RNS: Speaking of your other fiction, I don’t know if I’ve quite forgiven you for A Short Stay in Hell. That book gave me nightmares. I think it’s a real testimony to my regard for you that we are still friends after that book.

Peck: On Goodreads, if you do a word cloud of my reviews for that book, the most common thing is “disturbing.” It had that effect on me too. Sometimes if there’s something I’m wrestling with, I work through it by writing. So this is kind of like The Scholar of Moab, in which a redactor is trying to piece together the death of one of the characters, though that novel is way funnier than Gilda Trillim.

I don’t know, but Gilda became real to me at some point. When I’m writing, I don’t really have as much control of the characters as you’d think. Sometimes when something happens, I actually am surprised because I didn’t see that coming. It’s a very organic process for me.

RNS: What about the book’s Mormon connection?

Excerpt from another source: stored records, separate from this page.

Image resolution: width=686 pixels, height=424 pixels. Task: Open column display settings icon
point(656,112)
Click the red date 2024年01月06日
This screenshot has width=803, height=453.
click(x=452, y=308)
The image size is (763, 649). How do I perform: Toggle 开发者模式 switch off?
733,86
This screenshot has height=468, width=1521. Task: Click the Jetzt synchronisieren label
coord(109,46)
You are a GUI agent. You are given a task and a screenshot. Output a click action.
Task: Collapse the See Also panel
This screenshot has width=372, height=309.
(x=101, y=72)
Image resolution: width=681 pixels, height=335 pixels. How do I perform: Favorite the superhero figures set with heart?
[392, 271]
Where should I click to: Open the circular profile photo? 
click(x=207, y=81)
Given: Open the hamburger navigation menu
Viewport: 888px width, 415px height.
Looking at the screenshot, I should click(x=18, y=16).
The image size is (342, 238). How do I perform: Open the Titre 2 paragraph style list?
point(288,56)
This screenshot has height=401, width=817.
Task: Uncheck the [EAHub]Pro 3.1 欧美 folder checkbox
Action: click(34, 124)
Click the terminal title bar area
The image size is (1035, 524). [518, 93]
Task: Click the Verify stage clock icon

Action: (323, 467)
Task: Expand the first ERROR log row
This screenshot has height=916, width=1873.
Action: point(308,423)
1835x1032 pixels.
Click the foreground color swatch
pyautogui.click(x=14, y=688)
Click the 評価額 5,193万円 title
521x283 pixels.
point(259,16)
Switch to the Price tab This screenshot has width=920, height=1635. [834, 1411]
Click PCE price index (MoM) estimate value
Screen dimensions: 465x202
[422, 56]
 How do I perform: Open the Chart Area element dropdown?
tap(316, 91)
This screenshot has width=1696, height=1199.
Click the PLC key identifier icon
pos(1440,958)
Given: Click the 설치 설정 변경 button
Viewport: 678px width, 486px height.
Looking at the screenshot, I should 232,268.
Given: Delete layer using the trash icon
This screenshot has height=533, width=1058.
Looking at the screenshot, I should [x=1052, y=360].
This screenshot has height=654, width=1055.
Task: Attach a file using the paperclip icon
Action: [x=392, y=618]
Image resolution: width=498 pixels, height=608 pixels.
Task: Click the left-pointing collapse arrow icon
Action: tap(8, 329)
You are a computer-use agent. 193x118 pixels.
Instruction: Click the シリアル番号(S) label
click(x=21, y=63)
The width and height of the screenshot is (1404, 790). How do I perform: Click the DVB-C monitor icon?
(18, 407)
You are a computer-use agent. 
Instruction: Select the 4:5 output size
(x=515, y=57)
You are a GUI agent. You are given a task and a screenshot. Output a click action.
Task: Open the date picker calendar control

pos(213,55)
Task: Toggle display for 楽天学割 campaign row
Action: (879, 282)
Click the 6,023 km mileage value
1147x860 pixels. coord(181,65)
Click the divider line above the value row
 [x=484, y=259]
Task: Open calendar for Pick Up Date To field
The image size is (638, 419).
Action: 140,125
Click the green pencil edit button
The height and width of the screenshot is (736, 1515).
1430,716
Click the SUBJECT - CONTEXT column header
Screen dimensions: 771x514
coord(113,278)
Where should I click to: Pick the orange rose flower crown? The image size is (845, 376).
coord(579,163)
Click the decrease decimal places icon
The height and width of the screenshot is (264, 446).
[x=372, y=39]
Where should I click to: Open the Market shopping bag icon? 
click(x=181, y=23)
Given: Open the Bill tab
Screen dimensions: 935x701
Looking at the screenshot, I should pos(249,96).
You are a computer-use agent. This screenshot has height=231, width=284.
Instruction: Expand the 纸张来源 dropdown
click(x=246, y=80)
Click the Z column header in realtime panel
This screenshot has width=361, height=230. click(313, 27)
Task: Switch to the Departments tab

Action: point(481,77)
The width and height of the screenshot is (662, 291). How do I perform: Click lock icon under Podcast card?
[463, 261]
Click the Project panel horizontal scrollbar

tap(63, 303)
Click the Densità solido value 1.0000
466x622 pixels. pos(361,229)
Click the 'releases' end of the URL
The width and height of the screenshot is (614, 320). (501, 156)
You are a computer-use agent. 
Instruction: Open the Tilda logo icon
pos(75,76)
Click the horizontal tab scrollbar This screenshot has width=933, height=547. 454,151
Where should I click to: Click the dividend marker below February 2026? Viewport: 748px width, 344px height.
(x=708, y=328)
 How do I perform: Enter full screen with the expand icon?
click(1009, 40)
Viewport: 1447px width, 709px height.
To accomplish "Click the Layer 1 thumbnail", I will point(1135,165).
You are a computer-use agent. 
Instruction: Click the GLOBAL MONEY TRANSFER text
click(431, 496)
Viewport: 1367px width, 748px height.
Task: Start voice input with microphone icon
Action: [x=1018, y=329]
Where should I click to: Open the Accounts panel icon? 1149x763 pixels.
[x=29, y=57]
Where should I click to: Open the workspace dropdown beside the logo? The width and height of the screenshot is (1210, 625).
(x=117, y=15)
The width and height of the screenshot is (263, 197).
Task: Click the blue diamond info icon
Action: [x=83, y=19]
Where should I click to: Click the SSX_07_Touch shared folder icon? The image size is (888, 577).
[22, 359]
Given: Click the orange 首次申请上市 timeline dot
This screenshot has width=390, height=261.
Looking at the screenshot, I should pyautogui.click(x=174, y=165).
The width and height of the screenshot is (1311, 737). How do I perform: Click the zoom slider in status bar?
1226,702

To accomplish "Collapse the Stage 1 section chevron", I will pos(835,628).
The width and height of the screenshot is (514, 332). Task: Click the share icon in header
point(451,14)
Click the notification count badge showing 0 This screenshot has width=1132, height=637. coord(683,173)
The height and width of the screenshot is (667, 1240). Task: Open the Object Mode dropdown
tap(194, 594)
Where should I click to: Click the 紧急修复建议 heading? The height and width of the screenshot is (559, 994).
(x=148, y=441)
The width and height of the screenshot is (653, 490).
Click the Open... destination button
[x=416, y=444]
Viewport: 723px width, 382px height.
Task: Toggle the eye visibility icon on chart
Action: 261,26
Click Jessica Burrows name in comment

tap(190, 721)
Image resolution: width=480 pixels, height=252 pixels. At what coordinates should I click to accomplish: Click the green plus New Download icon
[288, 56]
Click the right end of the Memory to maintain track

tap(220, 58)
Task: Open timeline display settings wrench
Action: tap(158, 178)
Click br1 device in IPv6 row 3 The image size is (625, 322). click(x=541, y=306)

Peck: The Mormon connection is really explicit in this book, which is why it seems almost a miracle that this is being published by a mainstream press. Gilda is someone who never left the Church, but she feels like the Church has left her. She felt unappreciated in her writing, and the Church went in directions she couldn’t follow. It’s not that she leaves the Church; she just doesn’t feel comfortable there.

I think I was trying to capture something with her that speaks to modern Mormonism, which comes out in a scene where she’s being interviewed by a reporter. He wants her to talk about rumors that she’s had a profound spiritual experience, which she had written about privately, an experience with Heavenly Mother. This is my favorite dialogue in the whole book, when she refuses to tell him. She says that if she does tell him, one of two things will happen—either he’ll go and form a church around that experience or he’ll talk her out of it. What’s more likely: that Gilda Trillim had one of the most amazing spiritual experiences in recorded history, or that she imagined it when she was under terrible duress as a POW? She says “no, of course you shouldn’t believe me; you should go out and try to have those experiences for yourself.”


For me, I kind of feel that’s what has happened to Joseph Smith now. This incredible experience, rationally, can be looked at in a couple of ways—either you believe him or you dismiss it. But the real response is that he’s opened a world that you can enter. That’s probably the most Mormon thing in there, which is that Gilda is recapitulating what we do with sacred encounters. We can have them, but we can’t analyze them rationally or dissect them. If we do, they either lose their power or we build a religion around them rather than having our own experiences.

The last chapter is as Mormon as it gets, when she talks about taking the sacrament. I’m playing with theology in a sense, because I want people to believe in the kind of Mormon theology that plays with novelty. The next life isn’t just one of doing the same old thing, but is one of radical novelty and creativity.